§ Task instructions: Reproduce every record below exactly as it appears.
---------------
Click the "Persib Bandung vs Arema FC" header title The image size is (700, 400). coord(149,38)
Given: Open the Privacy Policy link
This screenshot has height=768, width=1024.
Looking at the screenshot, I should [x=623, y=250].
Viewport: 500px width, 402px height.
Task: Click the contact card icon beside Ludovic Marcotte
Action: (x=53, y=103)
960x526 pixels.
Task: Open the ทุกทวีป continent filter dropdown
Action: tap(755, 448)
---------------
§ Reply:
Click the "Persib Bandung vs Arema FC" header title The image size is (700, 400). coord(149,38)
Given: Open the Privacy Policy link
This screenshot has height=768, width=1024.
Looking at the screenshot, I should [x=623, y=250].
Viewport: 500px width, 402px height.
Task: Click the contact card icon beside Ludovic Marcotte
Action: (x=53, y=103)
960x526 pixels.
Task: Open the ทุกทวีป continent filter dropdown
Action: tap(755, 448)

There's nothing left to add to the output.